Philip Seymour Hoffman was found dead in a Greenwich Village apartment on Sunday, Feb. 2, a syringe in his arm. Reports indicate he died of an apparent drug overdose.

I cannot speak to the destructive force of drug addiction. No one I have ever known has suffered under that particular curse, and minds more learned than mine will have to weigh in on its insidious power to invade a person’s soul, and the tragic role it played in Hoffman’s life and death. All I know is this: extraordinarily gifted and utterly ordinary people—too many in our society—have been lost to the disease. If Hoffman’s death sparks a meaningful, productive, dialog in our country about drug addiction, then perhaps that’s something. But in the meantime, his family, friends, and colleagues grieve.

His family’s loss is something I can relate to; my father died when I was 13. Is this why I’m so deeply saddened by Hoffman’s sudden, untimely death? Did losing a parent at a vulnerable age condition me to feel losses such as Hoffman’s more deeply?

Or is it the nature of celebrity itself? A movie screen—a thin membrane, really—separates an audience from the larger-than-life inhabitants on the other side. But such is the power of a performer as profoundly talented as Hoffman that he can pierce that barrier, touch our souls, and sear an image into our memory.

And then there’s the fact that film lives forever. Hoffman cannot really be gone, can he? Not when we can log into Netflix, select The Talented Mr. Ripley, and see him right there on the screen of a device we hold in our hands? The intimacy of film, and our ready access to it, is such that we literally carry these performances with us. This is such a gift, and possibly a comfort, but it nevertheless renders an actor as vivid as Hoffman with a familiar quality.

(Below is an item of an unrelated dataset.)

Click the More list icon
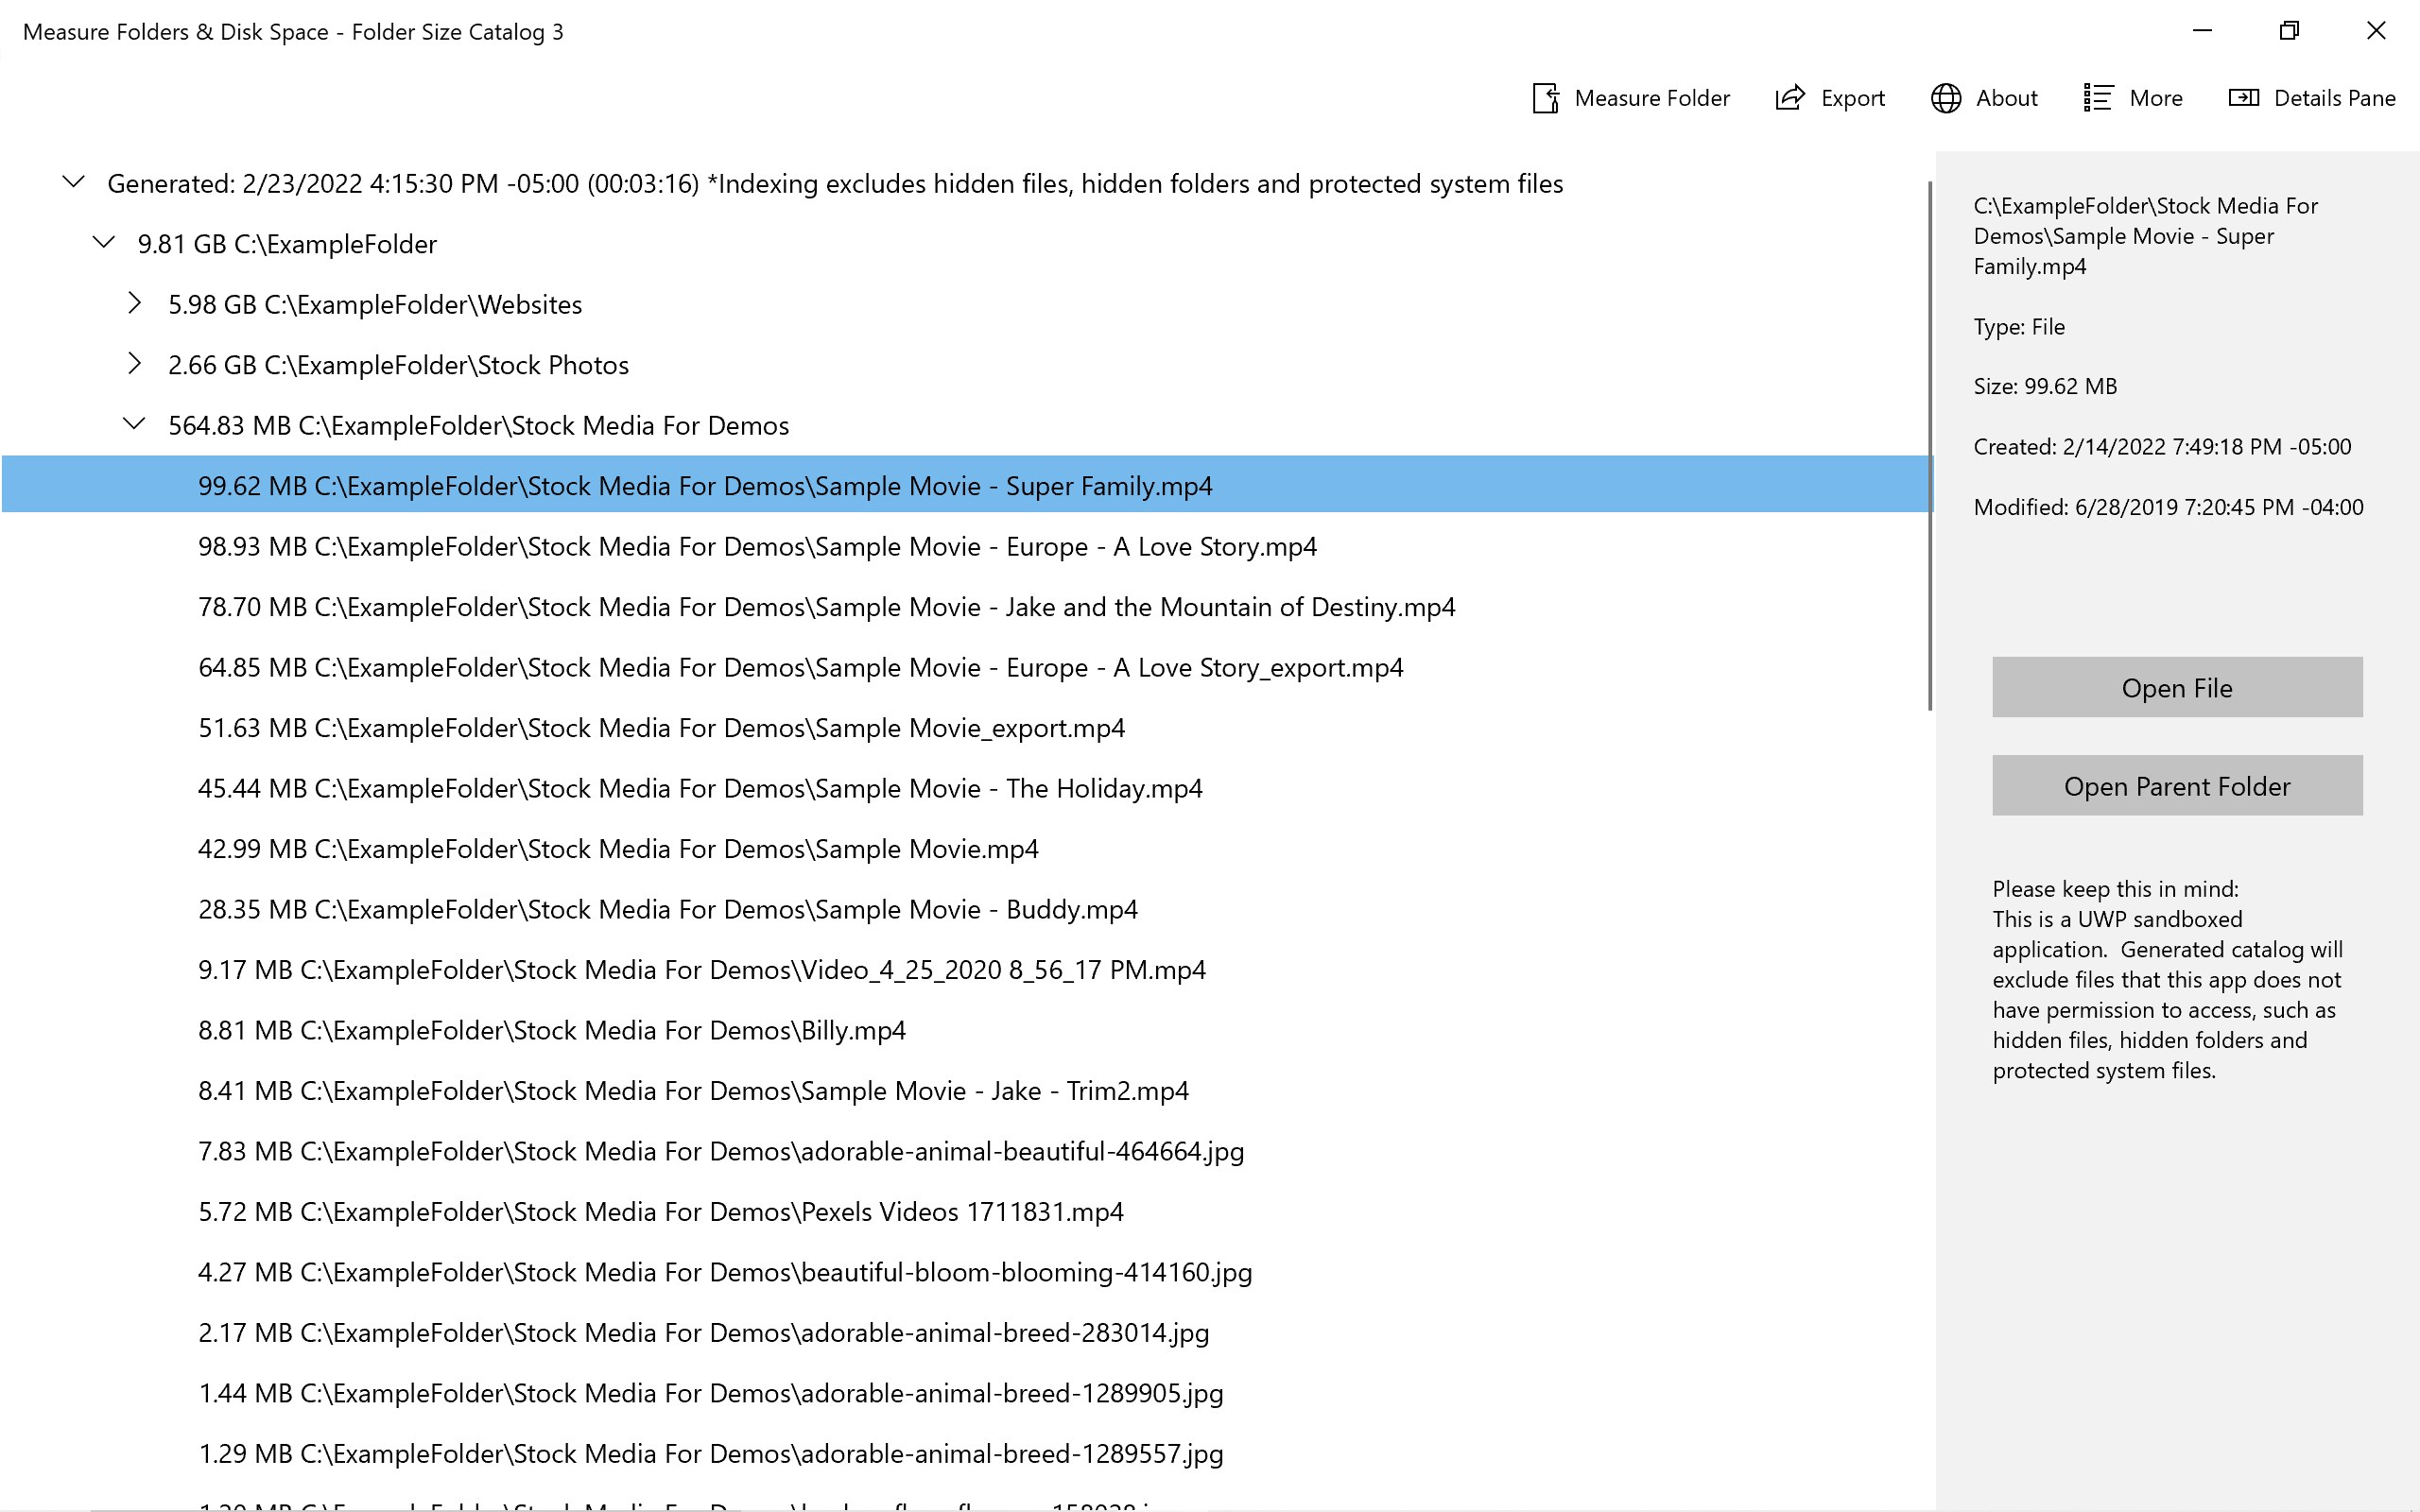The image size is (2420, 1512). (2097, 98)
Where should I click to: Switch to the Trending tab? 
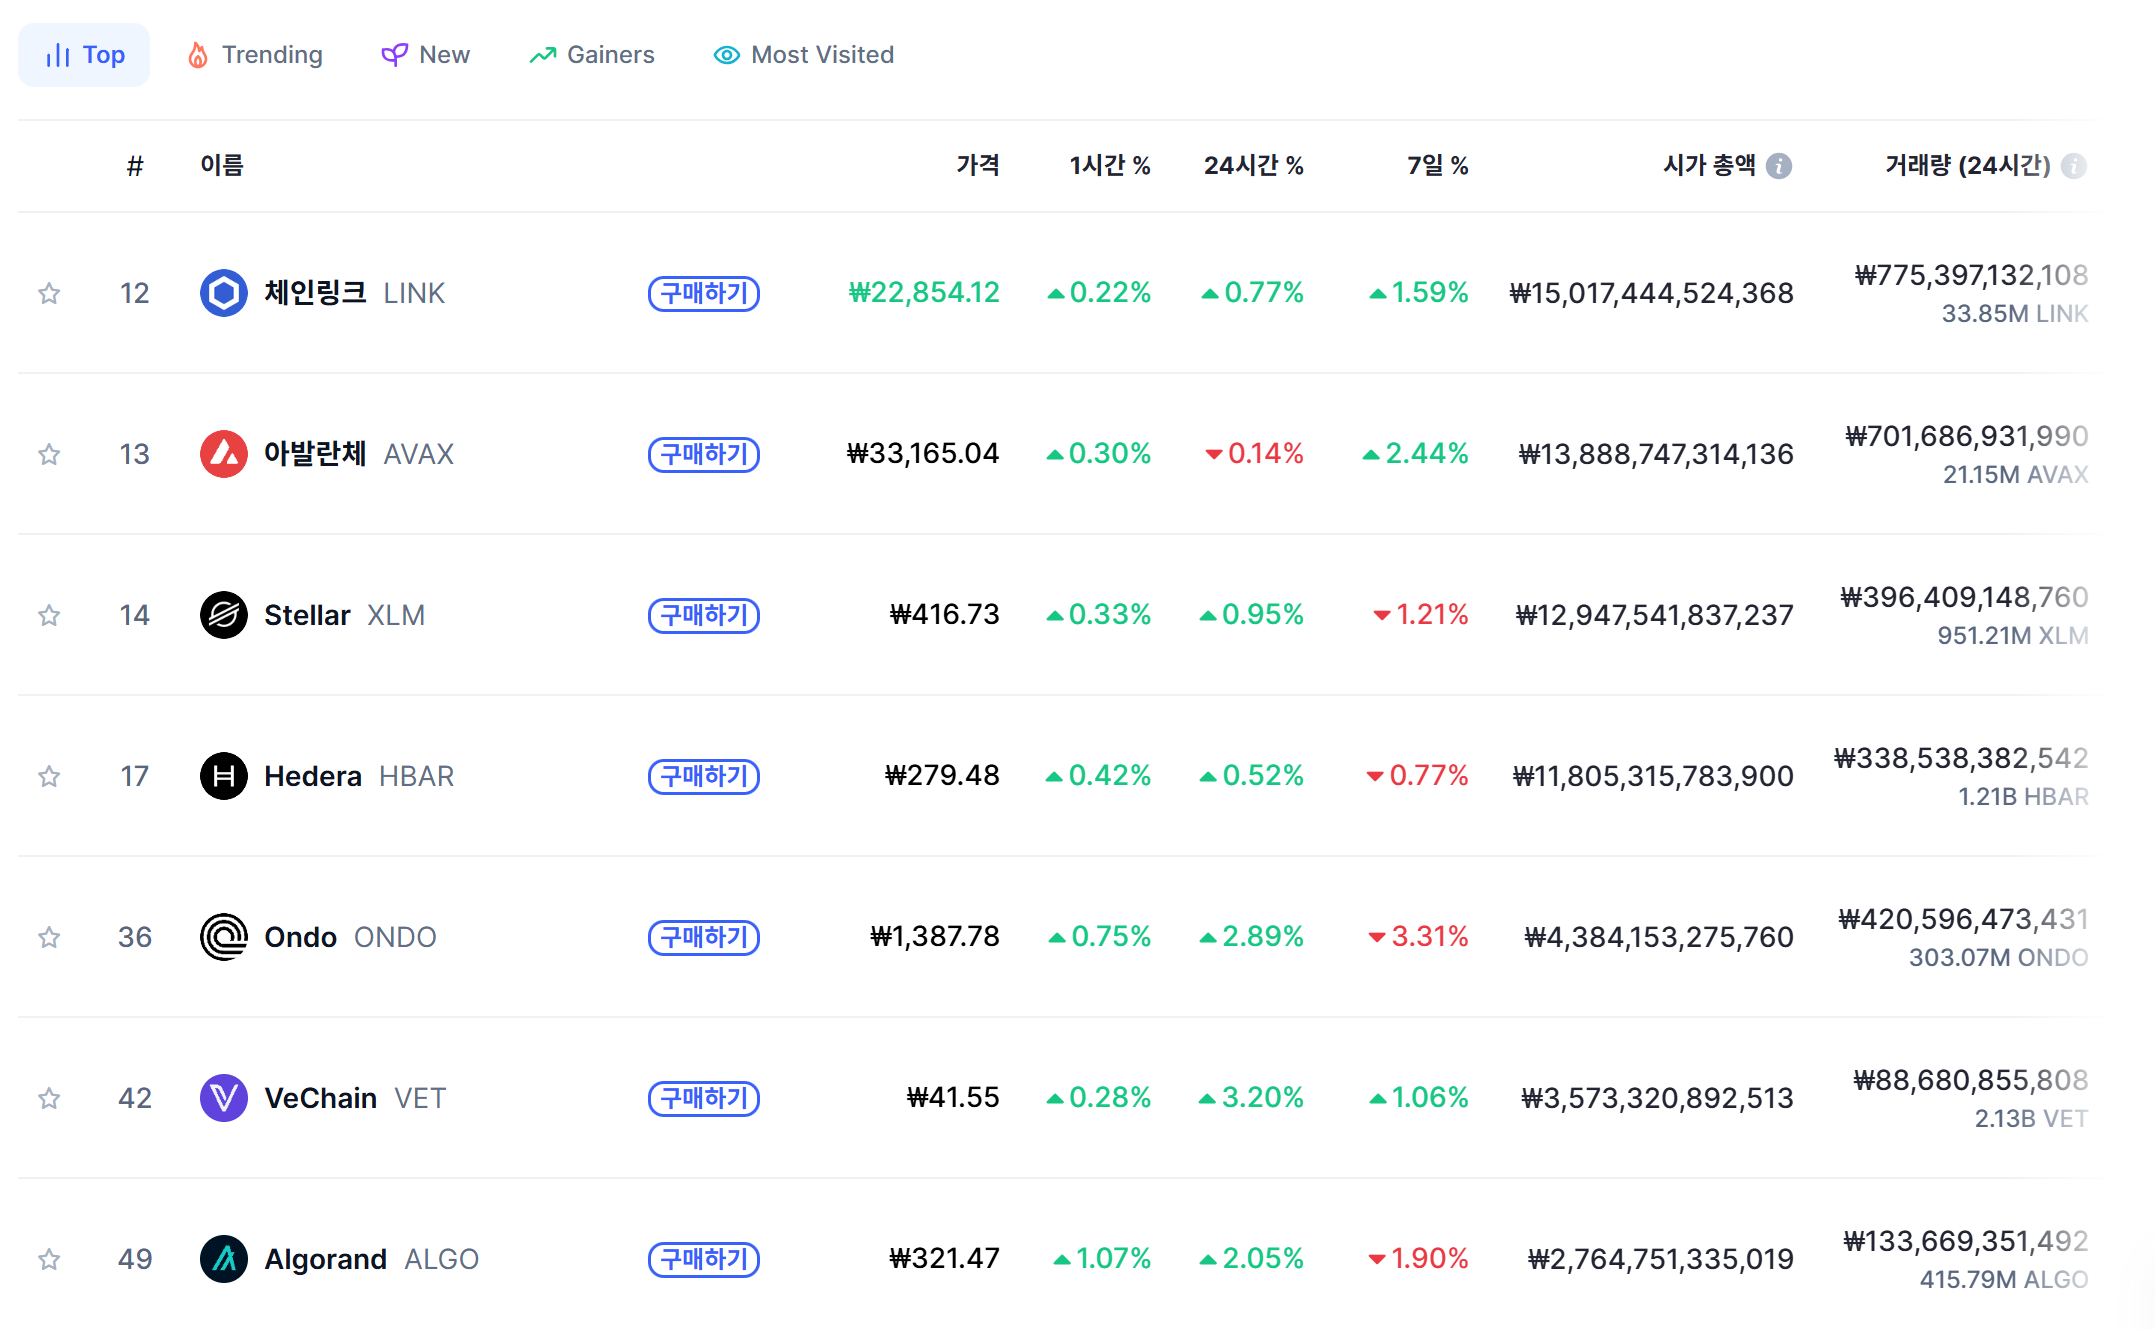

How must that false sense of intimacy feel for a celebrated actor? To know that wherever he goes, whatever he does in his off-screen, off-stage life, he is recognized. Known, but not known. How much of a burden was fame for Hoffman? How much of a burden is it for anyone living a public life?

In trying to answer one question—why am I so saddened by the death of Philip Seymour Hoffman?—I only seem to come up with more questions.

Do we grieve the loss of a man we’ve never met because, like us, he was once anonymous? And, like many of us, he had a dream? And, unlike most of us, he saw that dream realized? Is he our proxy? Those of us who deferred our own dreams, or are waiting to see them come true, feel the icy slap of reality: If we get our heart’s desire, someday it will go away. None of us lives forever. How long, really, might we have to enjoy our dreams made manifest?

The loss of Philip Seymour Hoffman—of anyone in the public eye—is a reminder of our own mortality, writ large.

Or maybe it’s not quite as cosmic as all that. Maybe, for those of us who appreciate art and hold artists in high esteem, it means the end of something great. At the time of his death, Hoffman had three films in varying stages of production—the two-part Mockingjay films from the Hunger Games franchise, and a documentary about autism. It is unclear what his death will mean for their respective releases, but suffice to say that after any of these films come out, we will never again see a new performance by Philip Seymour Hoffman.

There will be no more, and we will want more.